* _WHAT YOU WILL DO_
a – List the three classes of people that Leavitt describes in his address to graduates, as given in the passage about Leavitt below.
b – According to the passage about Leavitt below, whom did Leavitt marry, and when?

* _DOCUMENT TEXT_

= = =

Leavitt left the ministry for business in 1913 and became a successful San Francisco merchant, living at 2511 Octavia Street and at his ranch in Woodside, California, on the peninsula south of the city. After leaving the ministry, Leavitt worked for the firm of A.E.S. Thompson & Co. in the commission business at 24 California Street.

Near the end of his life, the former minister turned undertaking entrepreneur, helping run the business of undertakers N. Gray & Co., where he became vice president of the mortuary's South San Francisco and Burlingame operations - a job change that engendered considerable controversy. But Leavitt was accustomed to controversy: in his career as a businessman, he had worked with inventor R.B. Fageol to create one of America's earliest automotive companies, founded in Oakland, California, a venture that later failed.

The progressive Leavitt remained loyal to his alma mater, serving with the Harvard Club of San Francisco. He was also a member of the Commonwealth Club. Edwin Bradford Leavitt (who later dropped his first name) was married to Grace Wentworth (née Smith) in Boston on May 9, 1892. They had one daughter, Helen.

Leavitt's views were best summarized in an address he gave to the graduating class of the College of Physicians and Surgeons of San Francisco on May 19, 1904, at the Alhambra Theater on the cusp of the quake that decimated the city. "People might be divided into three classes," Leavitt told the graduates. "First, those that never think, but follow some routine because of birth, inheritance, associations, environment and convenience. Second, those who think they think, but are, of necessity, very superficial. And the third class which, (I) am sorry to say, is the smallest numerically, the real thinkers."

As a minister, Leavitt had little truck with dogma: he might have been called an ecclesiastical existentialist. "If Christianity is not creed but character", Leavitt told his barber, "not a theory but a life, then it would seem that those who follow the teachings of Christ, with a theory or without one, are entitled to be called Christians."

= = =

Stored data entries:
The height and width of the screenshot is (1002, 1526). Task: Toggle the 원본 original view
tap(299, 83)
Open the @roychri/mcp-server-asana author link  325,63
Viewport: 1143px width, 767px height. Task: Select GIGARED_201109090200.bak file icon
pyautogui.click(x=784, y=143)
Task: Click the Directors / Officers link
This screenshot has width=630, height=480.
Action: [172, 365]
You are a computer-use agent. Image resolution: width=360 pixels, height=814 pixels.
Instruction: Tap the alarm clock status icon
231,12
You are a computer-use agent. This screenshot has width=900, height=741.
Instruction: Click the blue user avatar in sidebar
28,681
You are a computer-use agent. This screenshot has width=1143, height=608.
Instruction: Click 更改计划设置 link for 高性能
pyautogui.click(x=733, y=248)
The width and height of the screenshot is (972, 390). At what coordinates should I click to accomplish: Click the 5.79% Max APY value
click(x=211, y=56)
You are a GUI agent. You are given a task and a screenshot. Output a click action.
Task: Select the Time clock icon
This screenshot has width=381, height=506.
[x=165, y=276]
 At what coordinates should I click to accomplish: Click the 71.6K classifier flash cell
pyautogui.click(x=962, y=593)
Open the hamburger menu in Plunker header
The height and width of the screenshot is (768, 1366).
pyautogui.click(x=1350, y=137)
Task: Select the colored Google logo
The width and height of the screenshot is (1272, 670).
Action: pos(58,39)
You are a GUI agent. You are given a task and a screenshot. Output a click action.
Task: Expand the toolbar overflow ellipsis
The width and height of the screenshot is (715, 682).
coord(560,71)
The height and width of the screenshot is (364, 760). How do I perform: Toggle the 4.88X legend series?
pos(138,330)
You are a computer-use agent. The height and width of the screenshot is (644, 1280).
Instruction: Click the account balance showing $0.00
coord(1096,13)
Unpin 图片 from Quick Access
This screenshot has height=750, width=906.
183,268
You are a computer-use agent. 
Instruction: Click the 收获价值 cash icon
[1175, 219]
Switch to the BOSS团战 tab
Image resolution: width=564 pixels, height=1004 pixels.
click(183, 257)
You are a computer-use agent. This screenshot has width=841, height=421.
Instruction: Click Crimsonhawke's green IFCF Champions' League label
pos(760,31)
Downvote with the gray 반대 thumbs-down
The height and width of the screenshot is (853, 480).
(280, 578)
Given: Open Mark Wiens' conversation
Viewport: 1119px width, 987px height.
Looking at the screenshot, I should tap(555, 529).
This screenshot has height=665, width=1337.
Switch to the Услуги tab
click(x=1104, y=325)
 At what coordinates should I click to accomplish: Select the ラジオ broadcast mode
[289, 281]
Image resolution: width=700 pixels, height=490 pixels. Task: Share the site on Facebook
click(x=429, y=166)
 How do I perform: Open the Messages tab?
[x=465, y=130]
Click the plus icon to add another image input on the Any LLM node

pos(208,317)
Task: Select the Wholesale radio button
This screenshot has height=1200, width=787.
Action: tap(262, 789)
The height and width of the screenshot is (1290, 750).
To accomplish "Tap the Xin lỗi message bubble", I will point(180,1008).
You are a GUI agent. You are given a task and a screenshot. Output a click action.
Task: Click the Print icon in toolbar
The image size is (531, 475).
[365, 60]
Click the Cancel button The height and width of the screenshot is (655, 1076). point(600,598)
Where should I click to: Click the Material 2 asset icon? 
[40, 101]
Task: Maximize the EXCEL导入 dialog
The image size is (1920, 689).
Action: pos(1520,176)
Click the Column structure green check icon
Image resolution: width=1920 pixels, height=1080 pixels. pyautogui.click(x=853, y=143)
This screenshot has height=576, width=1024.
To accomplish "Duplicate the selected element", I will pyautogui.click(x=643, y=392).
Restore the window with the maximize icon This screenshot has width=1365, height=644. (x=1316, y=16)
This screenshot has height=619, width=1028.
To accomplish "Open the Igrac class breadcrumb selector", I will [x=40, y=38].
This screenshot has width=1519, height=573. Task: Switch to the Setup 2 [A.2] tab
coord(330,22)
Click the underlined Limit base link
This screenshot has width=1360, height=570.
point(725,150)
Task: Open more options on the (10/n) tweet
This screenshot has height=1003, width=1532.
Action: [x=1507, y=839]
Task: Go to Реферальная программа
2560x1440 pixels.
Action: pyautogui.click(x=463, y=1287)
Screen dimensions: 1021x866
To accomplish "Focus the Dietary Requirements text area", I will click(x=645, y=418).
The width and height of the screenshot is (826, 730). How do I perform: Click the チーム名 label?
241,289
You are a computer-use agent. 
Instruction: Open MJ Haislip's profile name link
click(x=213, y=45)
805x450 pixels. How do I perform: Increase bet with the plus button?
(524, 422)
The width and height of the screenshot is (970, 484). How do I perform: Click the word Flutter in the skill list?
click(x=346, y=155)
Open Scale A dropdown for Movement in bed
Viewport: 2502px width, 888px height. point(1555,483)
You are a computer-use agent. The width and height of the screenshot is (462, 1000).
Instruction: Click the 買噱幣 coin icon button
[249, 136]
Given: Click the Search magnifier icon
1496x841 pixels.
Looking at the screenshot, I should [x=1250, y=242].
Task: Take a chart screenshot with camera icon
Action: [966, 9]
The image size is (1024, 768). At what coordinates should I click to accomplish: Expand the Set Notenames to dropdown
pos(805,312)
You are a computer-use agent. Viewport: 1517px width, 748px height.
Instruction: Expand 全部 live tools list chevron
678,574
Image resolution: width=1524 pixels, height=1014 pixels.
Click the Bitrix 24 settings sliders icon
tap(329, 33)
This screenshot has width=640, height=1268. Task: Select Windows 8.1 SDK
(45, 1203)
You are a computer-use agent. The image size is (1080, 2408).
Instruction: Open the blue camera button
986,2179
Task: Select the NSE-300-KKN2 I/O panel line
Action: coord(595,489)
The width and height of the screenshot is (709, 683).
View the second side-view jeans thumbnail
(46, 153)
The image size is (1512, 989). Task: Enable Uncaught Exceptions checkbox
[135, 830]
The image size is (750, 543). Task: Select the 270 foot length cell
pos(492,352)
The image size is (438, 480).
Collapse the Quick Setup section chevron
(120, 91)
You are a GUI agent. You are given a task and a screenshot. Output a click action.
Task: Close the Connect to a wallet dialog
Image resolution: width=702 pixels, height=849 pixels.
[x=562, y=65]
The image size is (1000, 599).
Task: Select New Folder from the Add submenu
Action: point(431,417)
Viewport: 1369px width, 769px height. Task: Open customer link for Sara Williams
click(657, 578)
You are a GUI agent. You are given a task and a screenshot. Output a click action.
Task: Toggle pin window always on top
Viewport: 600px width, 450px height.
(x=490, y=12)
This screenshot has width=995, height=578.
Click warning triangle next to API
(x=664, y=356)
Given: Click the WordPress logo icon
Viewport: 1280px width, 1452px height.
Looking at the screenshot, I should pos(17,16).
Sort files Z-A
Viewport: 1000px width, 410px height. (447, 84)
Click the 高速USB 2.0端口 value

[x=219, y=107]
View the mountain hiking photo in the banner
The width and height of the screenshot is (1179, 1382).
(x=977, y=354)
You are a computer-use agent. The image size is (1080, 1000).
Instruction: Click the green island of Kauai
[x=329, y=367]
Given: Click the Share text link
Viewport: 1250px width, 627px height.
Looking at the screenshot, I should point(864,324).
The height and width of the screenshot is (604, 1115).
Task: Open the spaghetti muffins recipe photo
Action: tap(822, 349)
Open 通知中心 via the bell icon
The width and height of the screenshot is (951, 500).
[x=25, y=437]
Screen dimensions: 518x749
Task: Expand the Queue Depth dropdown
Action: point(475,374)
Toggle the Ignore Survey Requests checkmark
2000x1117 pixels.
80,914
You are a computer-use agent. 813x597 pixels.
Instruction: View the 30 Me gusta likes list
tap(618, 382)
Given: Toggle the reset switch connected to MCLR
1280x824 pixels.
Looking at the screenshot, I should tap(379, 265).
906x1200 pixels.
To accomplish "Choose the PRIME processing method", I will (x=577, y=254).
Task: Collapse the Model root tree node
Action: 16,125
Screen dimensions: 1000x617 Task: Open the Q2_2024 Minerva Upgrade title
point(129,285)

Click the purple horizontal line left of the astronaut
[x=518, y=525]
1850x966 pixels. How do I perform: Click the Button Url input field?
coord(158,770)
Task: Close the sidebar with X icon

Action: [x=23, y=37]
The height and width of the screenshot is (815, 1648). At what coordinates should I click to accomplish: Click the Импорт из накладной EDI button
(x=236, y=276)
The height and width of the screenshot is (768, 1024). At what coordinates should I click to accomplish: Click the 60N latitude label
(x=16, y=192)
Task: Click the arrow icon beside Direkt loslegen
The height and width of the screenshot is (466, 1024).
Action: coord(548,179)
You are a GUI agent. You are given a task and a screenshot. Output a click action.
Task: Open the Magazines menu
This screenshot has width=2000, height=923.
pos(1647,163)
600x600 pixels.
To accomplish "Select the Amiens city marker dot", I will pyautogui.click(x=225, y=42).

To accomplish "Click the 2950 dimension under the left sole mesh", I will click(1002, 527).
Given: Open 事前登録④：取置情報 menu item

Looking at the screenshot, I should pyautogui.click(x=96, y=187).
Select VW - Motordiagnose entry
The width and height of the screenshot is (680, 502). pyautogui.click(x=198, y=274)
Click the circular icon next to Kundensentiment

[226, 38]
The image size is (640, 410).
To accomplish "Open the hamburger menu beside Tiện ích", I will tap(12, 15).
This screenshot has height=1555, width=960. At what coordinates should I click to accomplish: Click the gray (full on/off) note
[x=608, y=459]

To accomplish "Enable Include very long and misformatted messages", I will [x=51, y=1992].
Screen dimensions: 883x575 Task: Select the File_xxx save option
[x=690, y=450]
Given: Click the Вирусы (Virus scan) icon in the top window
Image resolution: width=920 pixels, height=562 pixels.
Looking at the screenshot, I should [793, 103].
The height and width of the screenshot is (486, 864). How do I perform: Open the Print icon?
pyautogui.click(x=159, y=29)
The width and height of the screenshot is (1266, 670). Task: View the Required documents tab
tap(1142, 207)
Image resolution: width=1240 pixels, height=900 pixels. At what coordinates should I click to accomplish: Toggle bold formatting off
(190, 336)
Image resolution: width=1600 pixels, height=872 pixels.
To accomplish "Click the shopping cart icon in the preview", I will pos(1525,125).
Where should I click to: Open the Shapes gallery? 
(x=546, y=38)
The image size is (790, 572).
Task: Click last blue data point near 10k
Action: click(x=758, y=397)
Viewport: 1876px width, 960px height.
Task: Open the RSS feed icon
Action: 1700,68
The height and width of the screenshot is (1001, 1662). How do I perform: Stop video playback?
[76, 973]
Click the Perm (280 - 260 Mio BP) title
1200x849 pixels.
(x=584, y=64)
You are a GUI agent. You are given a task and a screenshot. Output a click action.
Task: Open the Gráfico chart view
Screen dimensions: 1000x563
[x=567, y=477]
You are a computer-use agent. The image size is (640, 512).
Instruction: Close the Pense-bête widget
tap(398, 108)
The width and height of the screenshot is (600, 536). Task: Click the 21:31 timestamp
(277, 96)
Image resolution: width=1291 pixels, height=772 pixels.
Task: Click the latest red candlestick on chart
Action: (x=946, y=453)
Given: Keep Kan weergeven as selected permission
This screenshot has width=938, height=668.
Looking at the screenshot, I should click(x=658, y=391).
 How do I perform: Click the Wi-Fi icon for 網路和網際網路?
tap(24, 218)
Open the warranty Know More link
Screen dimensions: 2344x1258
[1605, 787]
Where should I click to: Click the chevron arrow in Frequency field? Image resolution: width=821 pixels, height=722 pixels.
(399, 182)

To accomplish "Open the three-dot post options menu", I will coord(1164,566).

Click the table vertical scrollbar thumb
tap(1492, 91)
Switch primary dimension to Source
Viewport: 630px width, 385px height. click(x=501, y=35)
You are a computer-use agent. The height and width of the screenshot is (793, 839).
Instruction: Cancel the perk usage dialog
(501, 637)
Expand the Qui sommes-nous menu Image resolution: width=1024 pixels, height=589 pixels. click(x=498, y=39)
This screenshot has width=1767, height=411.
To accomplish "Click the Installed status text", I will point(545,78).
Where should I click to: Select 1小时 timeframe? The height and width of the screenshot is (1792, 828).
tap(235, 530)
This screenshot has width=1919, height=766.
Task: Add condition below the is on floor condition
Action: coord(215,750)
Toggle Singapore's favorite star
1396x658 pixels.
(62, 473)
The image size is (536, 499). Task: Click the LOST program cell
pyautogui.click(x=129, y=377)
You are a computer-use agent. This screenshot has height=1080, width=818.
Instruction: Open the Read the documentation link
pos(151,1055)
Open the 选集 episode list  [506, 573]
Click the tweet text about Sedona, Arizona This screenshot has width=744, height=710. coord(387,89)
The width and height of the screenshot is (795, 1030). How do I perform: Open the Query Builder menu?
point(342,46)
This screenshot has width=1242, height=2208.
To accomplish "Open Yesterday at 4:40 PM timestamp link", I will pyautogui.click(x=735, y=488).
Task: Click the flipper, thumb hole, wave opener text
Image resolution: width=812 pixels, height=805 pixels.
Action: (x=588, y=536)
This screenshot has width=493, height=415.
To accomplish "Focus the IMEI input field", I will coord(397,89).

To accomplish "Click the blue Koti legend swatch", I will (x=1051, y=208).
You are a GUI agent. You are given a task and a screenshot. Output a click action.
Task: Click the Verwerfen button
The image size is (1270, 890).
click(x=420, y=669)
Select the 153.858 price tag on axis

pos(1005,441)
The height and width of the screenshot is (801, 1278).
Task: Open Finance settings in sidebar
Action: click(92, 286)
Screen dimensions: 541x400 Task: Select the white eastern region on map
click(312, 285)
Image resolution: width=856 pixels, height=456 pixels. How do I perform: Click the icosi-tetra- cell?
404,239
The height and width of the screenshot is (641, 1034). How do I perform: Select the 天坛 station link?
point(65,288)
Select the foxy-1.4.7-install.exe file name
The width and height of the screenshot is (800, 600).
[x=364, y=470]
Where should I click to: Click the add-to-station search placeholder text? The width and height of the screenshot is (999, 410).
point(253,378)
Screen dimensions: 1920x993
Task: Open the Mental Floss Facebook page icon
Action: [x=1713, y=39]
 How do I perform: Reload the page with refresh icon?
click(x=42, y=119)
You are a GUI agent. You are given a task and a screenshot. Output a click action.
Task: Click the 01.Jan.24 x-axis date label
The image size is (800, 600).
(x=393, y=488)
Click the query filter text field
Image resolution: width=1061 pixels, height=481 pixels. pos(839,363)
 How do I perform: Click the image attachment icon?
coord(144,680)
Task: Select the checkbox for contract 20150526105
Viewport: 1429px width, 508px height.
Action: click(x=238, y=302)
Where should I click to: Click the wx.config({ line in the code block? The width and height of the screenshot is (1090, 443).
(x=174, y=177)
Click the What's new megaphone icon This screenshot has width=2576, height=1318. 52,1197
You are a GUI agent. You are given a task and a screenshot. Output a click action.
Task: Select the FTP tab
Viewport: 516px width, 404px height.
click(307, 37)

= = =

* _TASK-BY-TASK SOLUTIONS_
a –
1. Those that never think, but follow some routine because of birth, inheritance, associations, environment and convenience
2. Those who think they think, but are, of necessity, very superficial
3. The real thinkers

b – He married Grace Wentworth (née Smith) in Boston on May 9, 1892.